• KID DYNAMITE "Cheap Shots,Youth Anthem"(JADE TREE)

 Philadelphiaの4人組のコンピやsplit等の音源を集めたアウト・テイク集。KID DYNAMITEといえばex.LIFETIME(90年代初頭〜中期にNew Jerseyで活動していたバンド。2ndと3rdは死んでも聴け)のDan Yeminのニュー・バンドということで、LIFETIMEが死ぬほど好きだった俺にとってはその系譜のバンドの復活!ということで、当時はアルバムのリリースを心待ちにしていたものです。
 98年の10月下旬、いつもの様にレコードを掘りにBASEへと赴いた際、ついにKID DYNAMITEの1st"Kid Dynamite"と出会った。さらにはあのex.JAWBREAKERのフロント・マンBlake Schwarzenbackの新バンドJETS TO BRAZILの1stも同時にリリースされており、狂喜乱舞して帰路についたことを今でもはっきりと覚えている。帰宅していそいそとCDを聴いたその時の喜びは筆舌に尽くし難い。1曲目の"Pause"で瞬殺。その後はマウントからの小刻みなパンチの連打で極楽大往生。速攻で周りの友人たちに聴かせまくったり番組でかけまくったりして布教に勤しんだものです。2ndが出たときなんかは、番組収録前にふらっと寄ったレコ屋でたまたま入荷してて、それを速攻ゲットしてスタジオで曲を入れ替えて急遽KID DYNAMITE特集を組んだりと、色々な思い出があるバンドでした。そんなバンドだっただけに解散の報を知ったときはホント悲しかった(オリジナルSNUFFが解散して以来のヘコみっぷりだったよ)。
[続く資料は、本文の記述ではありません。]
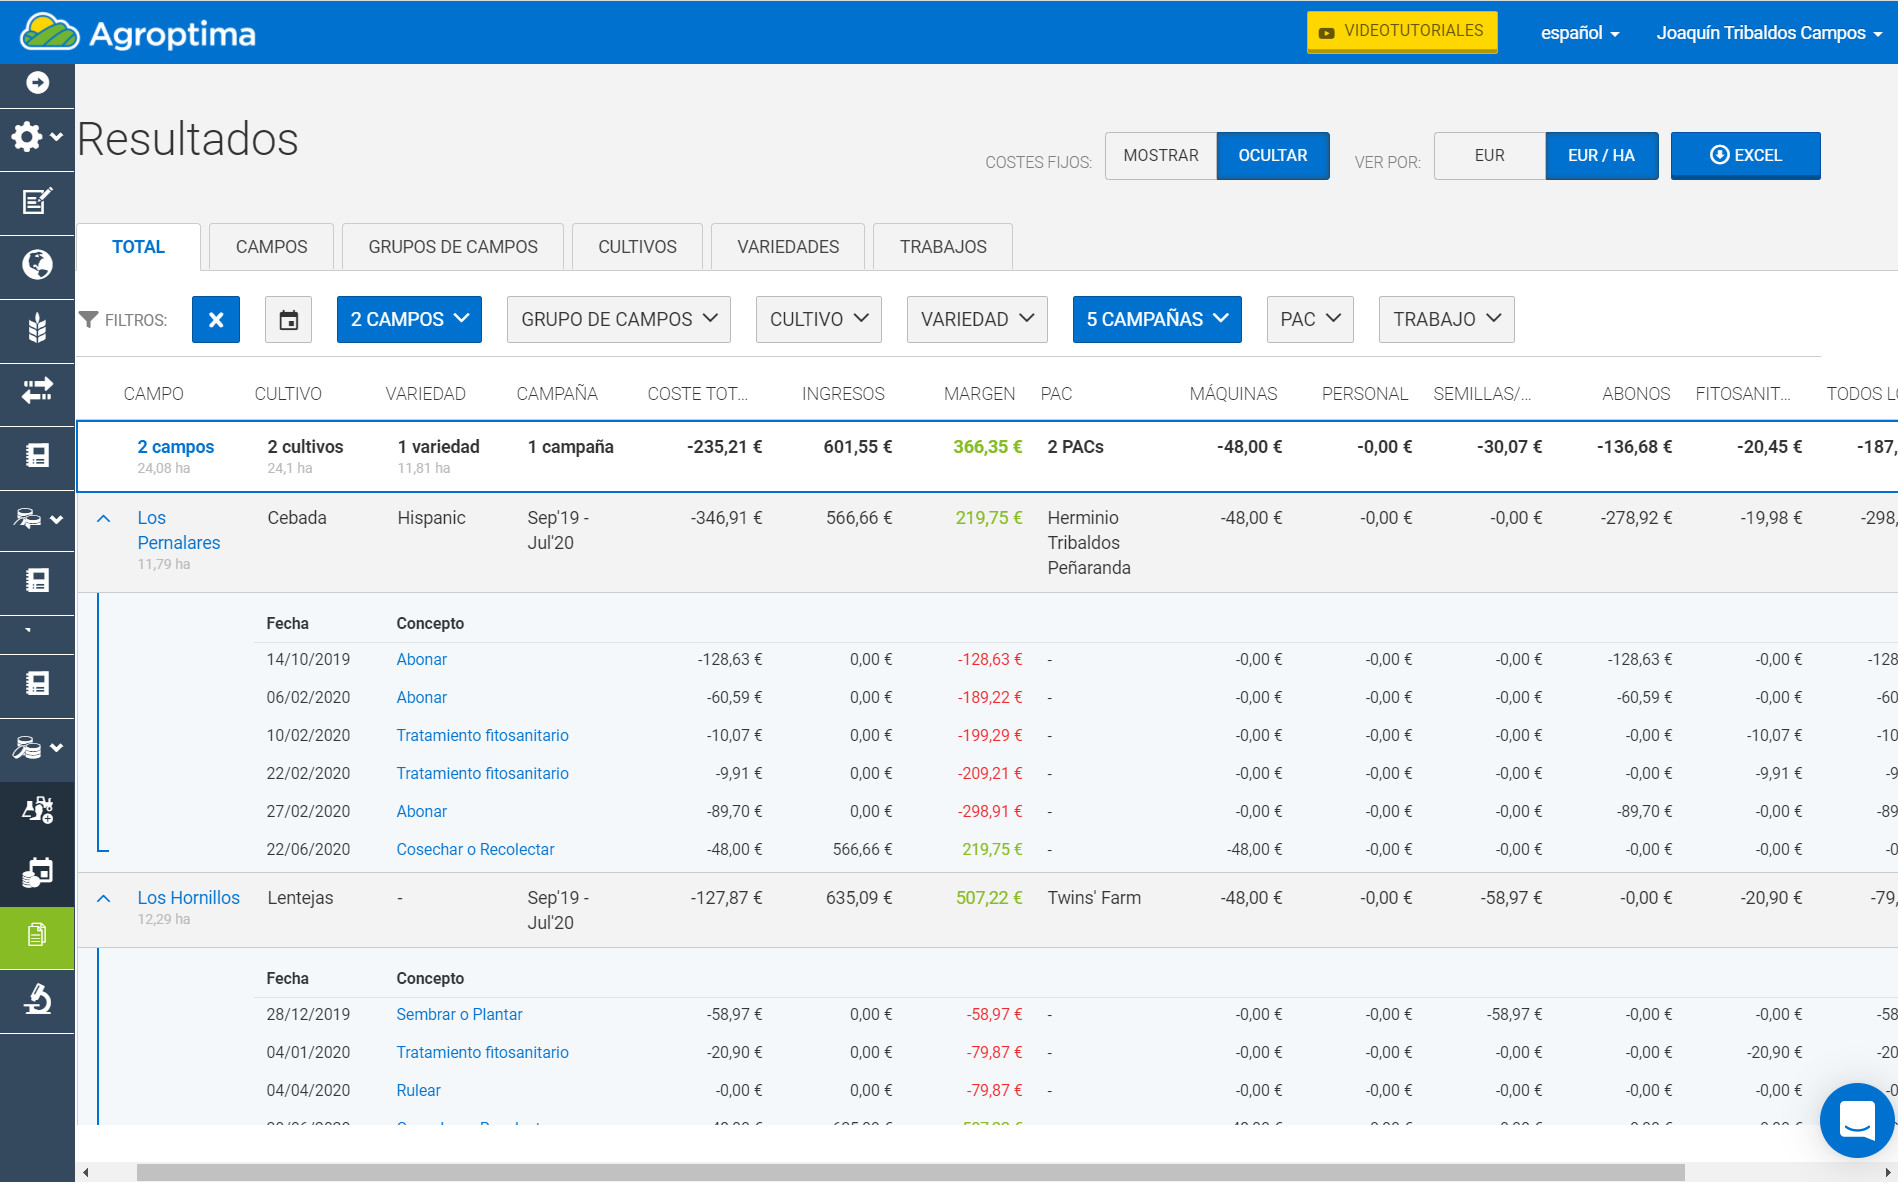Click the settings gear icon in sidebar

28,137
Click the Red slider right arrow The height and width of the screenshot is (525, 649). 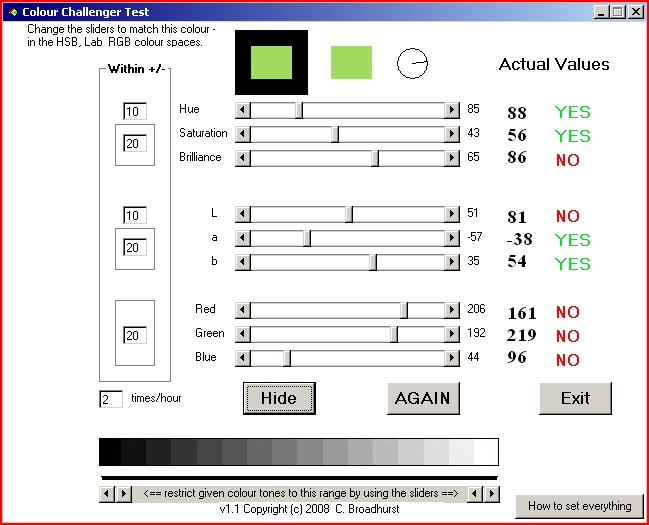452,309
 そのサウンドは、キャッチーでありながらパワフルかつタイト、そして何より抜群にエネルギッシュで間違いなくハードコアだった。当時、俺は番組で紹介するときに「タイトなGORILLA BISCUITS」って表現してたんだけど、そんなカンジなんじゃないかと。今聴いてもそのサウンドは色褪せるどころか、燦然と輝いたままである。俺自身彼らの残した2枚のアルバムはいまだに愛聴してるし、この先も聴き続けることだろう。解散した後でもベネフィット・ライヴとかで何度かステージを行ったりしてるし、こうしてアウトテイク集なんかも発売されるぐらいだから、俺だけではなく皆に愛されていたのだろう。多くの方に聴いていただきたい、素晴らしいバンドでした。大推薦。
 

  • VERBAL ABUSE "Just An American Band/Live in '84"(BEER CITY)
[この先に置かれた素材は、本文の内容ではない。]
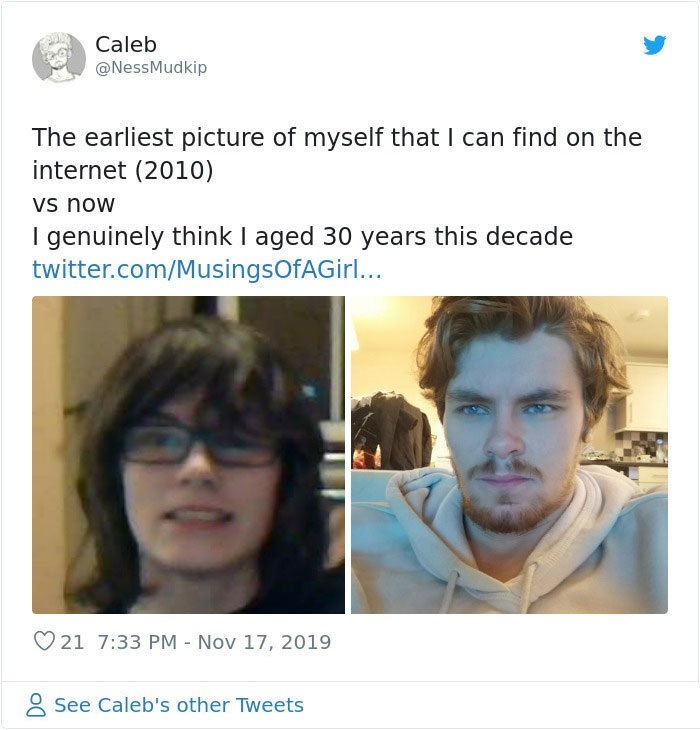
Task: Click the like count 21
Action: pos(72,642)
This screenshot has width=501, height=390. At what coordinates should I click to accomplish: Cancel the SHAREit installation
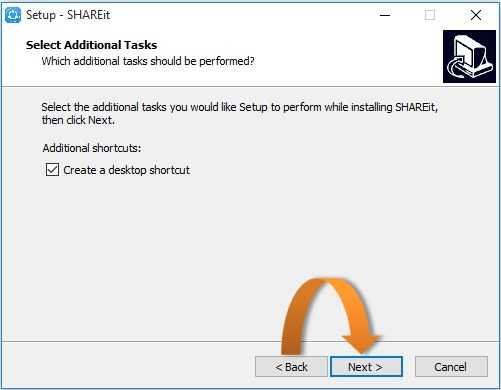point(451,367)
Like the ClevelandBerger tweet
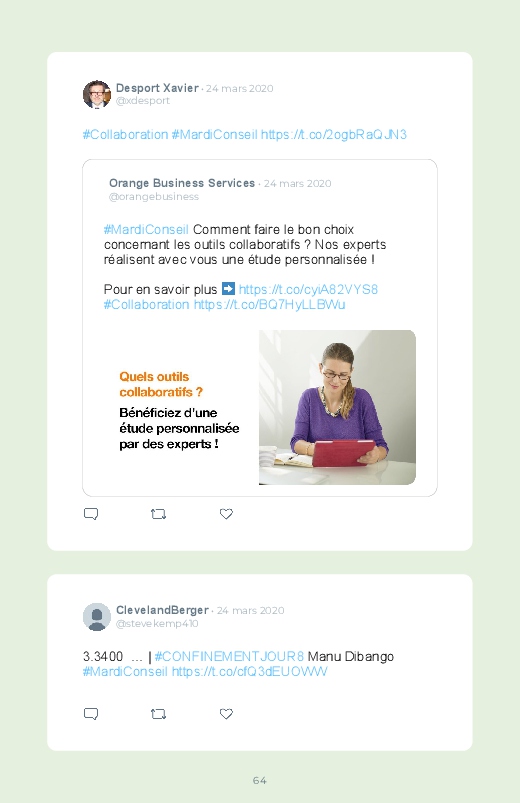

 CARIFORNIAは San Jose(結成はTEXAS)の4人組の超名盤1stがボーナス・トラックを追加した仕様で初CD化。しかもレーベルはBEER CITY(Skateブランドとしての方が有名だが、実は通好みのマイナー・パンク・バンドの音源を数多くリリースしているレコード・レーベルでもある)ってコトで色んなイミで納得のリリース。VERBAL ABUSEといえばその圧倒的なまでの凶暴さや狂気にヤられた奴は数知れない、USHCを代表するバンドの一つであり、俺みたいな三十路過ぎのHC好きにとっても欠かせないバンドだ。シンプルでソリッドな楽曲、軽いが焦燥感たっぷりの演奏、そしてvoxのNickiの凶暴なLyricと歌。怒りと憎しみを吐き出しまくるサウンドは10代の俺にとってはどうしようもなくフィットしたのを覚えてる。タイトル・トラックはあのGRAND FUNK RAILROADのカヴァーなのだが、ファニーでありながらもシニカルさが伺えてただの初期衝動のみのバンドではない側面が垣間見れる。
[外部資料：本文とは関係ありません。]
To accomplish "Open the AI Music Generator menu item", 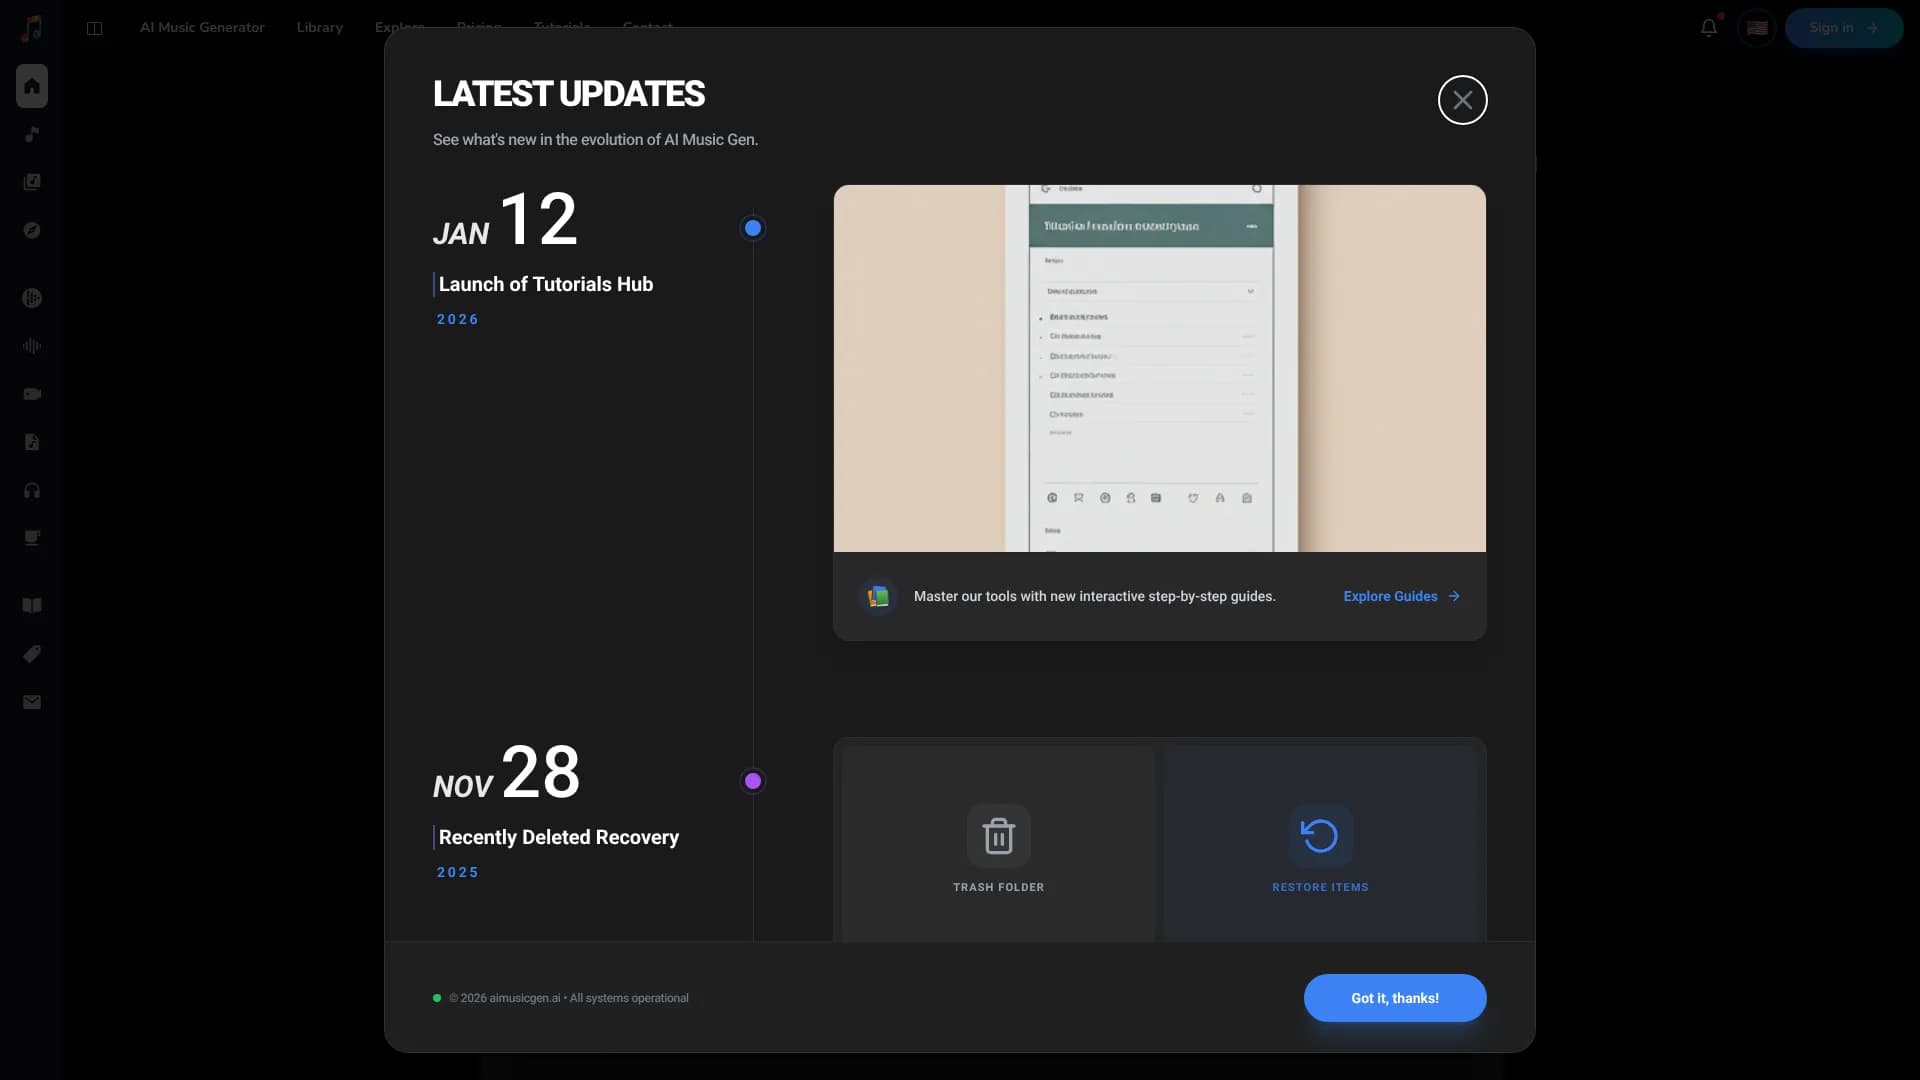I will pyautogui.click(x=202, y=27).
 liveトラックは84年12月@N.Y./Ritzでのもので、競演がなんとRAMONESRAMONESはVERBAL ABUSEがお気に召さなかったそうなw。時期的に丁度THRASH化が進行している過程で、微妙に後のクロスオーヴァーっぽい感じなのだが、これが妙にカッコ良いバランスになっている。イントロのTHRASHノリから一気に"Verbal Abuse"へと雪崩れ込んでいく流れで昇天。アルバムとは一味違ったアグレッシヴさに満ち溢れていて、これだけの為に買っても損はしないだろう。とりあえずUSHC好きでこれを聴いてないヤツは100%モグリなんで、手近な同人誌を売っ払ってこのアルバムを買え。とか高圧的に迫りたくなる一枚です。ちなみに音質的には問題無い(liveはレヴェルがバラけてますが)んですが、なんだかアナログのノイズが入ってますよ?もしかしてマスターが無くてリプロ盤仕様なの?